▶ [ACTIVITY]: Stop after the line that contains "Given: Click the". Until then, retype each line of the entries exactly from the first one, skipping pictures.

▶ [Stored data entries]:

_ _ _

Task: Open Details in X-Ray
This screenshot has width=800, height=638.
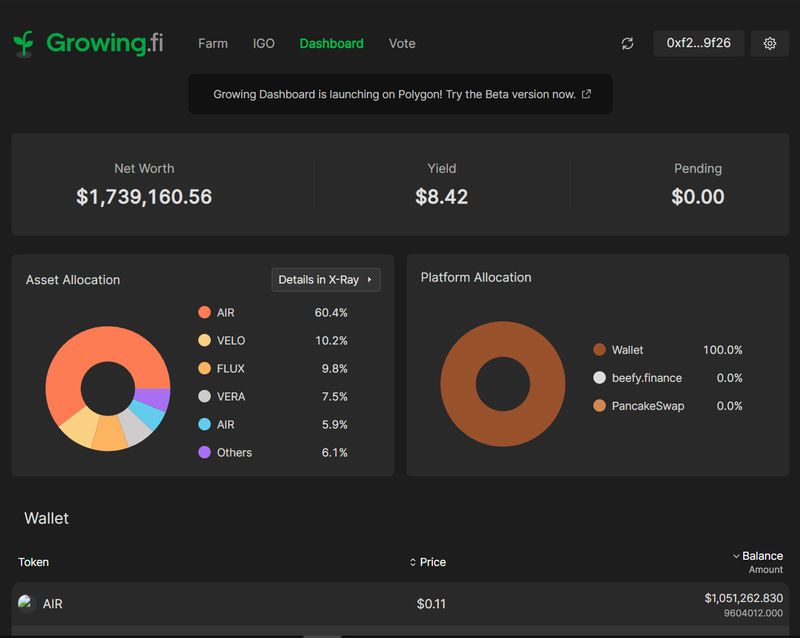Action: pyautogui.click(x=325, y=280)
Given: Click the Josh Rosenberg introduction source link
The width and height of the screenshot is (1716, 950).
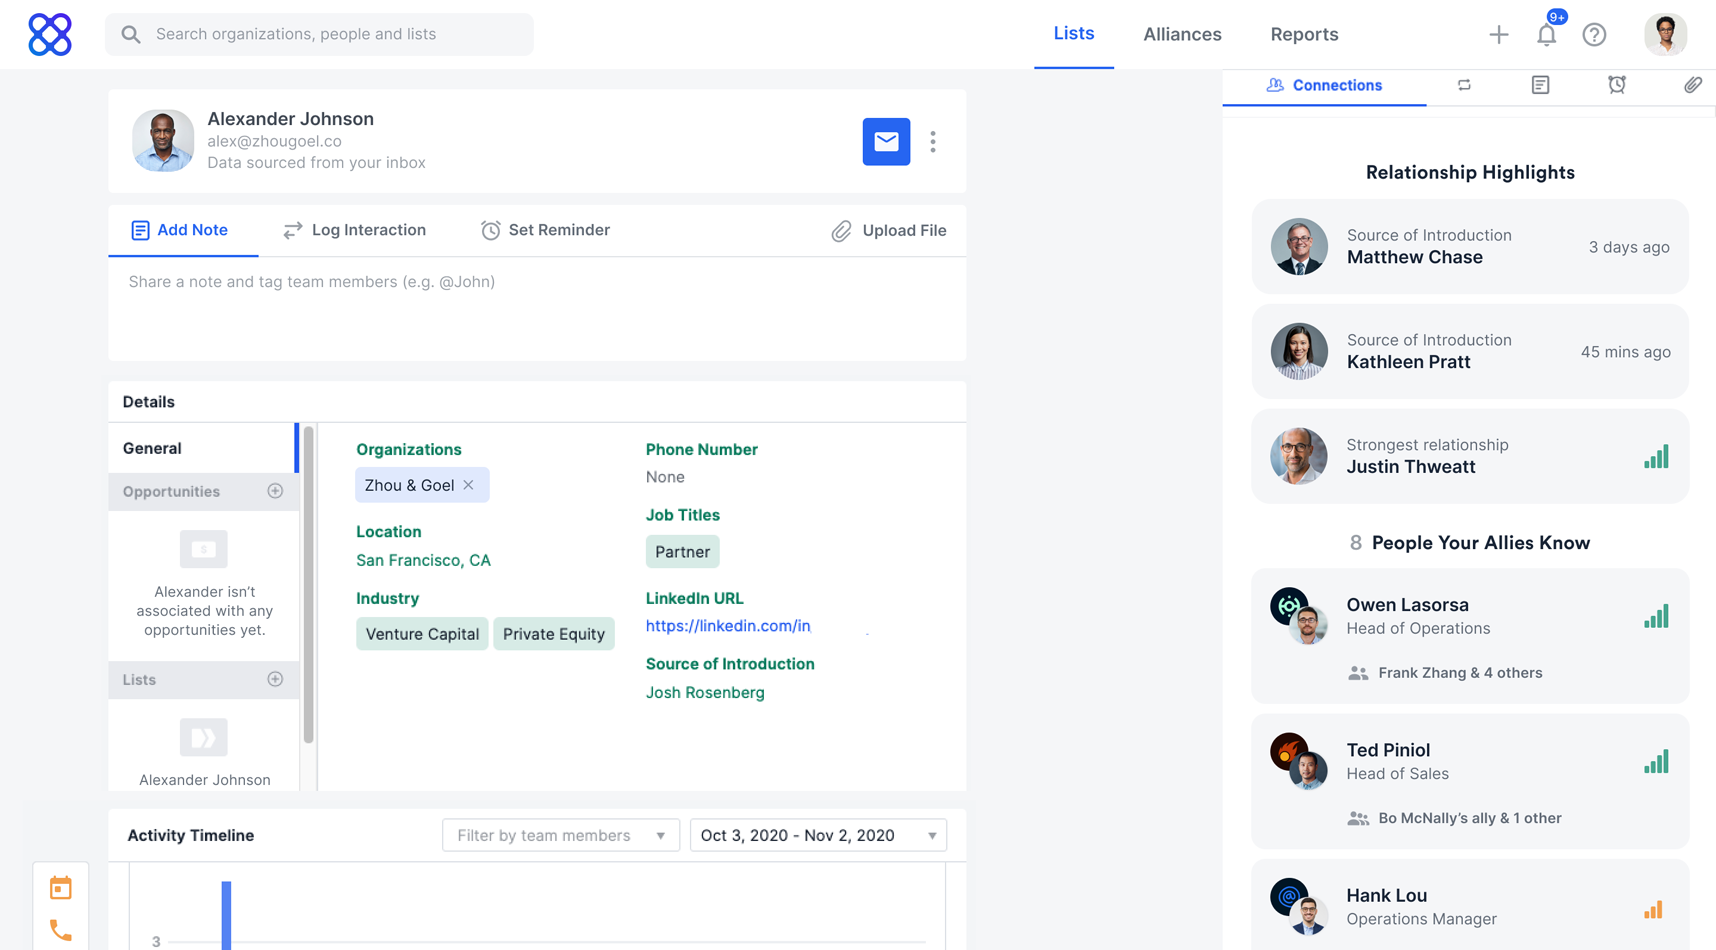Looking at the screenshot, I should point(705,692).

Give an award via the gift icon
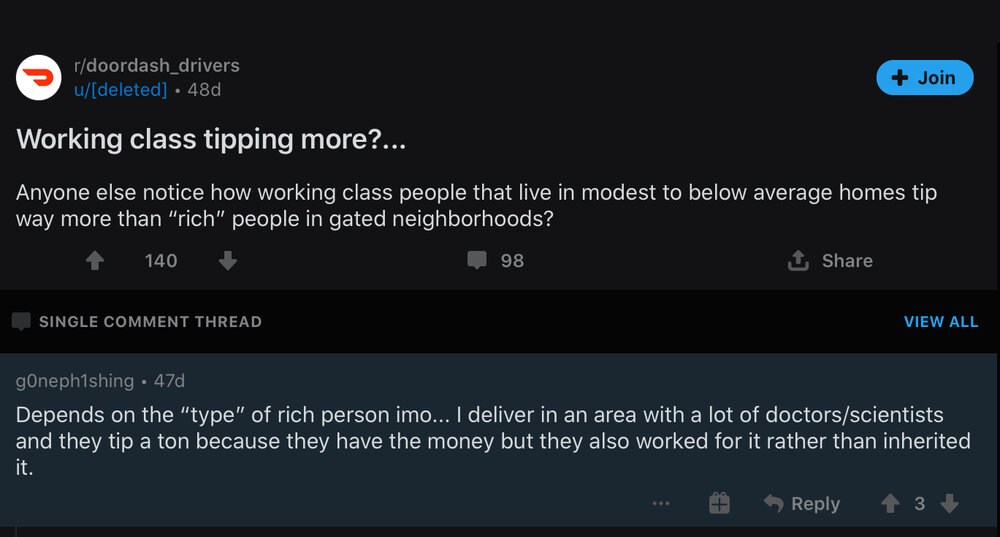click(719, 503)
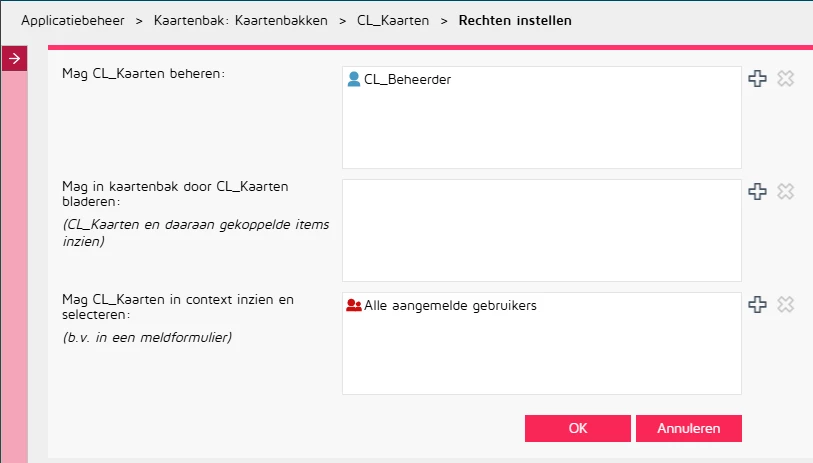The height and width of the screenshot is (463, 813).
Task: Remove selected entry from beheren list
Action: click(x=786, y=78)
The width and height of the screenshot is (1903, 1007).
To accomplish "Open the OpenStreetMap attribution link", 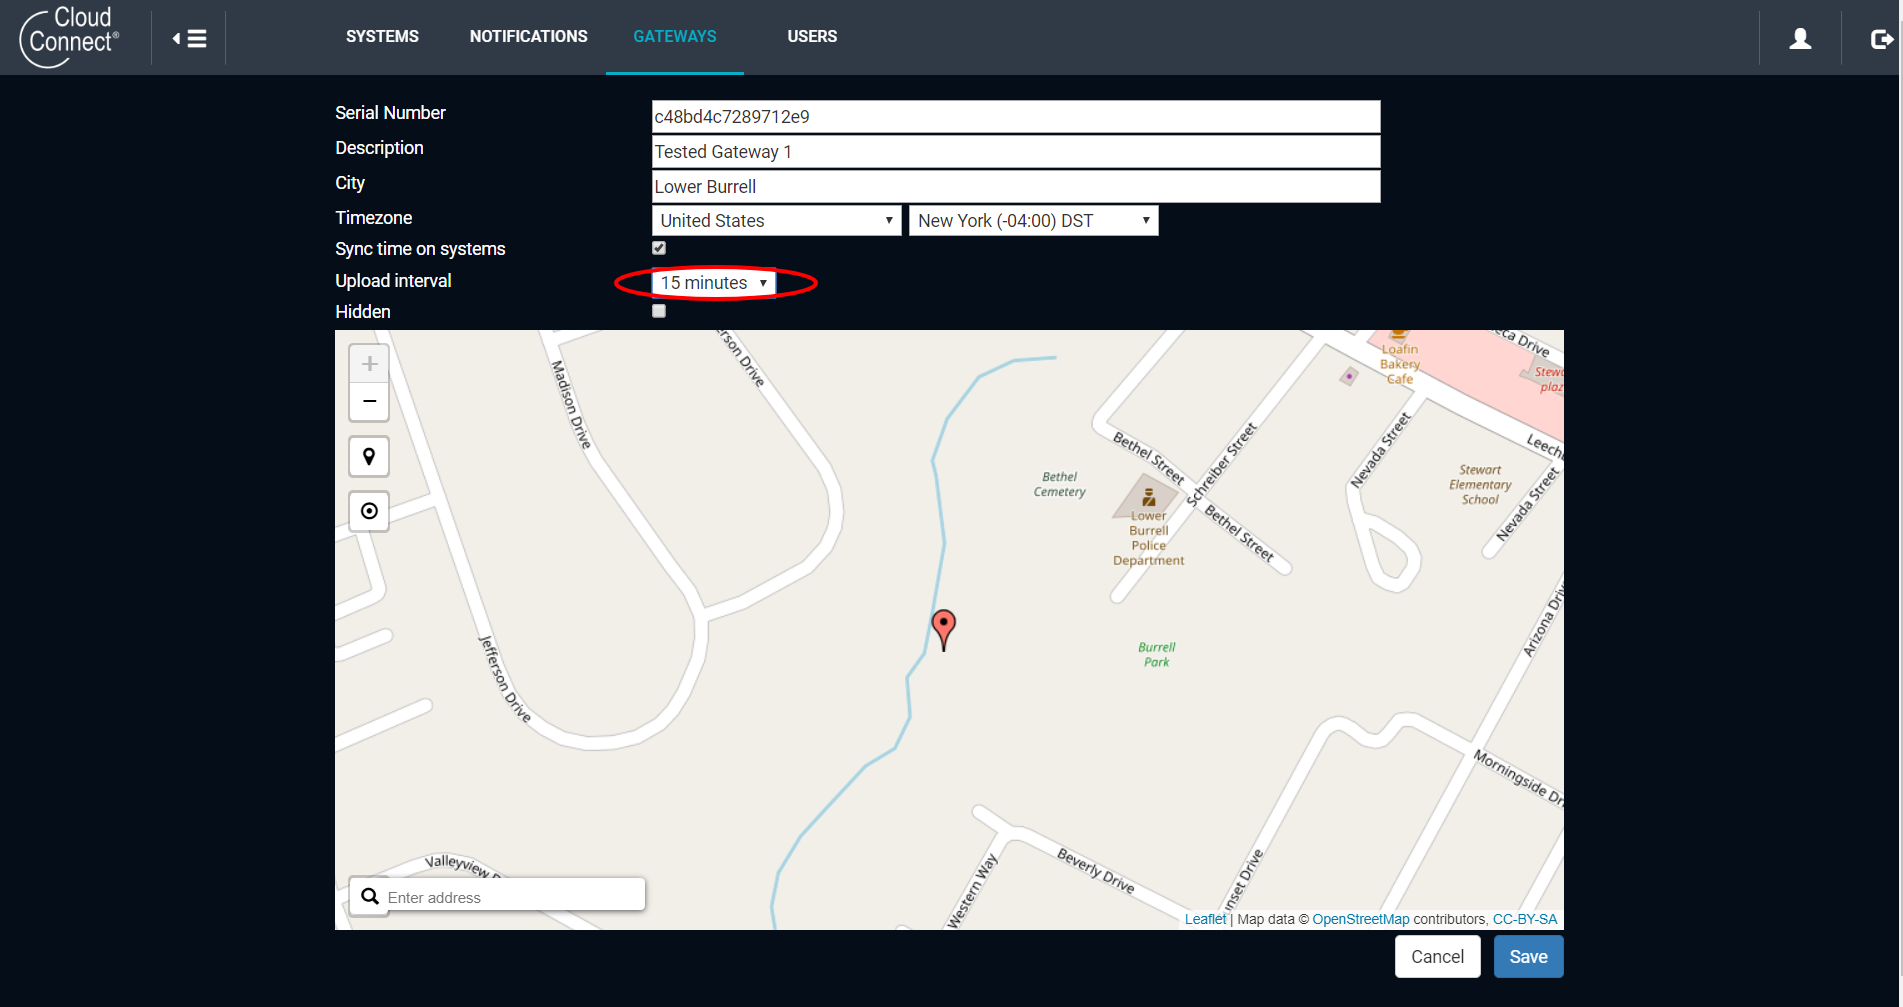I will (1360, 919).
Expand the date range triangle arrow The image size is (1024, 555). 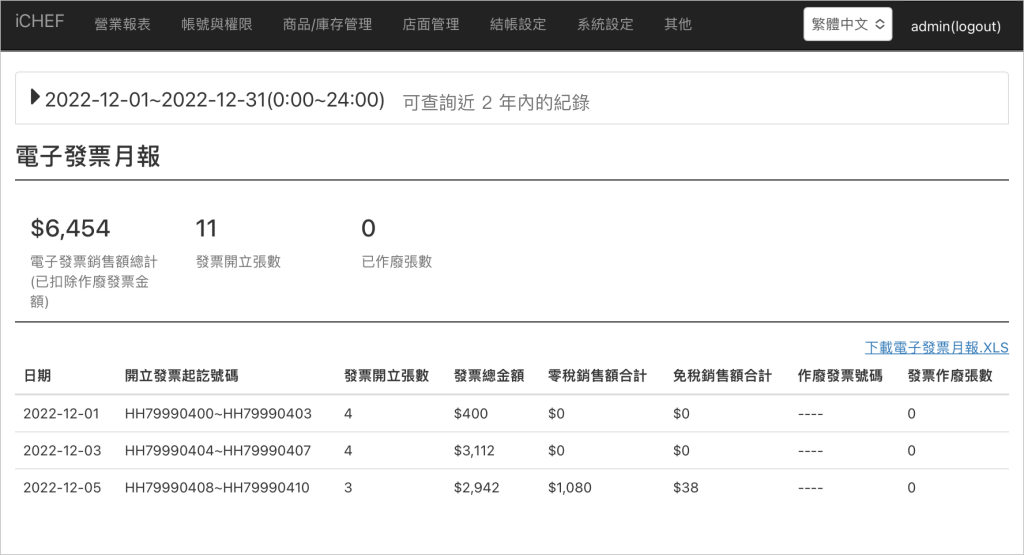click(36, 98)
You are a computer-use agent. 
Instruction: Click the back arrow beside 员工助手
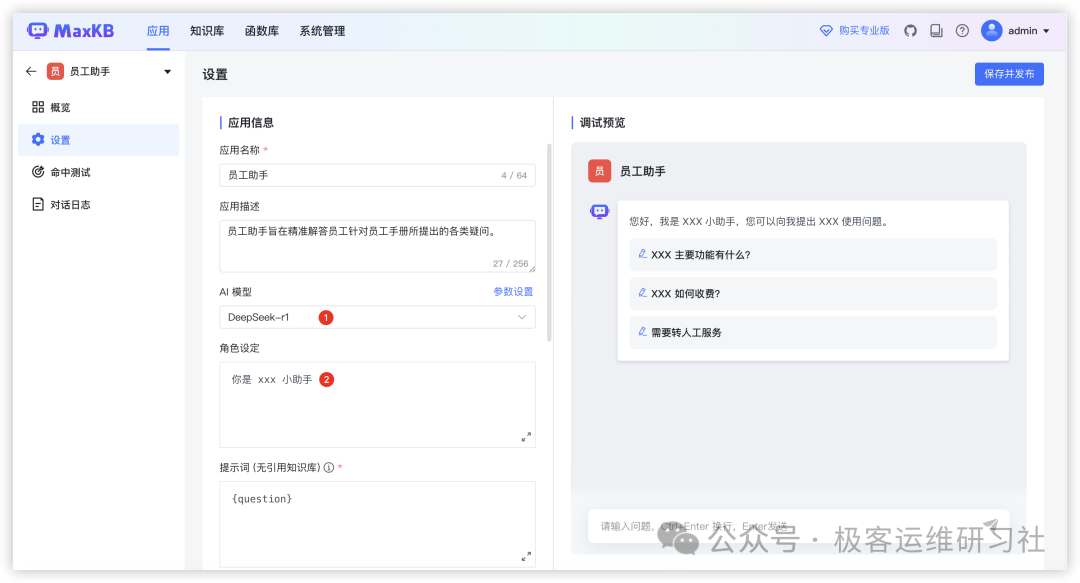pos(31,72)
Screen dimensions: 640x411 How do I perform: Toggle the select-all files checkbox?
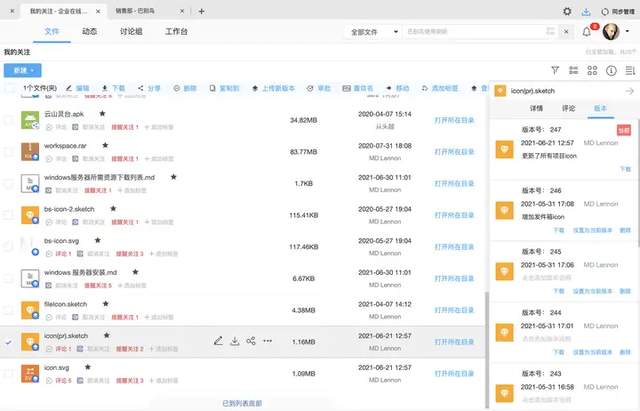(x=9, y=88)
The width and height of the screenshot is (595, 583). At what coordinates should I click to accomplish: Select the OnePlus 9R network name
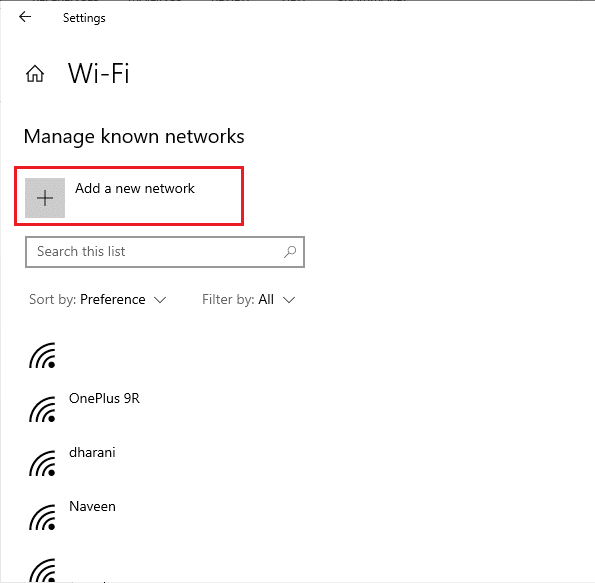[104, 399]
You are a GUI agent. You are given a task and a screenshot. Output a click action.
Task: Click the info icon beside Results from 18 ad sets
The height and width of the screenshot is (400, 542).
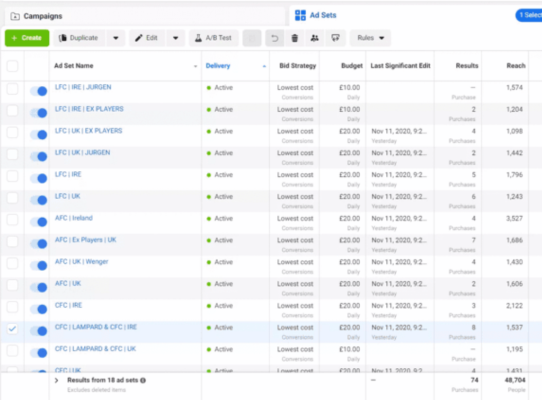143,380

_ _ _

▶ [EXERCISE RESULT]:
Task: Open Details in X-Ray
This screenshot has width=800, height=638.
Action: pyautogui.click(x=325, y=280)
Given: Click the Josh Rosenberg introduction source link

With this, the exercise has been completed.